(Provided material)

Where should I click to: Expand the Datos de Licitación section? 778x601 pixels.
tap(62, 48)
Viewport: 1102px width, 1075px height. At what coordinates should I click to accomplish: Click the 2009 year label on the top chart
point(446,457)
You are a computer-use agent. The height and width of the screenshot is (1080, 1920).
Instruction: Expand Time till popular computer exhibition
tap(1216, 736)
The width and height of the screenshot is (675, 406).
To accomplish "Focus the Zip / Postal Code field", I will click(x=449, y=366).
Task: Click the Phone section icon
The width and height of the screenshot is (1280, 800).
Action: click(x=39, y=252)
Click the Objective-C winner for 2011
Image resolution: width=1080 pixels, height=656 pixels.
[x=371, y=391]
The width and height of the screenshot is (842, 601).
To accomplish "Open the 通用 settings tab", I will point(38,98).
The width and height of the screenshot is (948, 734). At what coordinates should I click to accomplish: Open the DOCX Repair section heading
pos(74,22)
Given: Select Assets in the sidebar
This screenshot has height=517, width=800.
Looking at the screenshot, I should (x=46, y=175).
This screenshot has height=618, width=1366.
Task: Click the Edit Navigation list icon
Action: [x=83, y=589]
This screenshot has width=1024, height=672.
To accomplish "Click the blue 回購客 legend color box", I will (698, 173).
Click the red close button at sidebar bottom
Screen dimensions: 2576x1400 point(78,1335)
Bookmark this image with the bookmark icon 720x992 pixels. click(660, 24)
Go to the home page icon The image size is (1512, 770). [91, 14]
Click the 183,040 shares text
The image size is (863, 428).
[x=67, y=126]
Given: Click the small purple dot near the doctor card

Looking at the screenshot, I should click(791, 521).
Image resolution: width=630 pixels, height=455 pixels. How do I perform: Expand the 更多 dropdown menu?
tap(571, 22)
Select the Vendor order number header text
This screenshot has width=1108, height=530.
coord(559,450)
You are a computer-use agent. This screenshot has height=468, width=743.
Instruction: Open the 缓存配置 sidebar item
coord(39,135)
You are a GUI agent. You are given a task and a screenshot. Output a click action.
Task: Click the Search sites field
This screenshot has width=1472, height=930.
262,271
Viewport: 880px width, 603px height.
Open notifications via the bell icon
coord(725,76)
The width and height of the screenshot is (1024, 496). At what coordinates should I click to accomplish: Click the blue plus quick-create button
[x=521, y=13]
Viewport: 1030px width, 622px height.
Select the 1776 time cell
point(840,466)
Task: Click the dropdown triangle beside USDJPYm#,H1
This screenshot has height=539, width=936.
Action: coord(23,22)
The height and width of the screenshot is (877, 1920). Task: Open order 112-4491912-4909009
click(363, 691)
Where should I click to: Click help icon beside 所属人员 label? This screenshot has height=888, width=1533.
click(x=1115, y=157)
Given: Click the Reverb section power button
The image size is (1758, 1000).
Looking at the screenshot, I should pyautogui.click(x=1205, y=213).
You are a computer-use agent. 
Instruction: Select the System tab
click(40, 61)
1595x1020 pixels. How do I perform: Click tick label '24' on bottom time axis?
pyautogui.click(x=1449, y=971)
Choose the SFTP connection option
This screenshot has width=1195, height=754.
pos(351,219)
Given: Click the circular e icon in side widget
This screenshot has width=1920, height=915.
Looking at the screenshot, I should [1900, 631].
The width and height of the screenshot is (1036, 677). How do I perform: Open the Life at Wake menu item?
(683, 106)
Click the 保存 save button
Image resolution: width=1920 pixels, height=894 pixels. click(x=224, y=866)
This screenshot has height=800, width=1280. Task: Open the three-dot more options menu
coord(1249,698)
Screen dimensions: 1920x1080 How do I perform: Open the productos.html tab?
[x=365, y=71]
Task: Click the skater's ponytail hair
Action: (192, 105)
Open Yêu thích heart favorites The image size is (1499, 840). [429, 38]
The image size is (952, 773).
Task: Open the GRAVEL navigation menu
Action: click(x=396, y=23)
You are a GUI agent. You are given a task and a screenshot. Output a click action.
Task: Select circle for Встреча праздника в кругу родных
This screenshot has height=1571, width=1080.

(End Provided material)

Copy out every record above exactly as written.

◆ Worked solution ◆
Where should I click to: Expand the Datos de Licitación section? 778x601 pixels.
tap(62, 48)
Viewport: 1102px width, 1075px height. At what coordinates should I click to accomplish: Click the 2009 year label on the top chart
point(446,457)
You are a computer-use agent. The height and width of the screenshot is (1080, 1920).
Instruction: Expand Time till popular computer exhibition
tap(1216, 736)
The width and height of the screenshot is (675, 406).
To accomplish "Focus the Zip / Postal Code field", I will click(x=449, y=366).
Task: Click the Phone section icon
The width and height of the screenshot is (1280, 800).
Action: click(x=39, y=252)
Click the Objective-C winner for 2011
Image resolution: width=1080 pixels, height=656 pixels.
[x=371, y=391]
The width and height of the screenshot is (842, 601).
To accomplish "Open the 通用 settings tab", I will point(38,98).
The width and height of the screenshot is (948, 734). At what coordinates should I click to accomplish: Open the DOCX Repair section heading
pos(74,22)
Given: Select Assets in the sidebar
This screenshot has height=517, width=800.
Looking at the screenshot, I should (x=46, y=175).
This screenshot has height=618, width=1366.
Task: Click the Edit Navigation list icon
Action: [x=83, y=589]
This screenshot has width=1024, height=672.
To accomplish "Click the blue 回購客 legend color box", I will (698, 173).
Click the red close button at sidebar bottom
Screen dimensions: 2576x1400 point(78,1335)
Bookmark this image with the bookmark icon 720x992 pixels. click(660, 24)
Go to the home page icon The image size is (1512, 770). [91, 14]
Click the 183,040 shares text
The image size is (863, 428).
[x=67, y=126]
Given: Click the small purple dot near the doctor card

Looking at the screenshot, I should click(791, 521).
Image resolution: width=630 pixels, height=455 pixels. How do I perform: Expand the 更多 dropdown menu?
tap(571, 22)
Select the Vendor order number header text
This screenshot has width=1108, height=530.
coord(559,450)
You are a computer-use agent. This screenshot has height=468, width=743.
Instruction: Open the 缓存配置 sidebar item
coord(39,135)
You are a GUI agent. You are given a task and a screenshot. Output a click action.
Task: Click the Search sites field
This screenshot has width=1472, height=930.
262,271
Viewport: 880px width, 603px height.
Open notifications via the bell icon
coord(725,76)
The width and height of the screenshot is (1024, 496). At what coordinates should I click to accomplish: Click the blue plus quick-create button
[x=521, y=13]
Viewport: 1030px width, 622px height.
Select the 1776 time cell
point(840,466)
Task: Click the dropdown triangle beside USDJPYm#,H1
This screenshot has height=539, width=936.
Action: coord(23,22)
The height and width of the screenshot is (877, 1920). Task: Open order 112-4491912-4909009
click(363, 691)
Where should I click to: Click help icon beside 所属人员 label? This screenshot has height=888, width=1533.
click(x=1115, y=157)
Given: Click the Reverb section power button
The image size is (1758, 1000).
Looking at the screenshot, I should pyautogui.click(x=1205, y=213).
You are a computer-use agent. 
Instruction: Select the System tab
click(40, 61)
1595x1020 pixels. How do I perform: Click tick label '24' on bottom time axis?
pyautogui.click(x=1449, y=971)
Choose the SFTP connection option
This screenshot has width=1195, height=754.
pos(351,219)
Given: Click the circular e icon in side widget
This screenshot has width=1920, height=915.
Looking at the screenshot, I should [1900, 631].
The width and height of the screenshot is (1036, 677). How do I perform: Open the Life at Wake menu item?
(683, 106)
Click the 保存 save button
Image resolution: width=1920 pixels, height=894 pixels. click(x=224, y=866)
This screenshot has height=800, width=1280. Task: Open the three-dot more options menu
coord(1249,698)
Screen dimensions: 1920x1080 How do I perform: Open the productos.html tab?
[x=365, y=71]
Task: Click the skater's ponytail hair
Action: (192, 105)
Open Yêu thích heart favorites The image size is (1499, 840). [429, 38]
The image size is (952, 773).
Task: Open the GRAVEL navigation menu
Action: click(x=396, y=23)
You are a GUI agent. You are given a task and a screenshot. Output a click action.
Task: Select circle for Встреча праздника в кругу родных
This screenshot has height=1571, width=1080.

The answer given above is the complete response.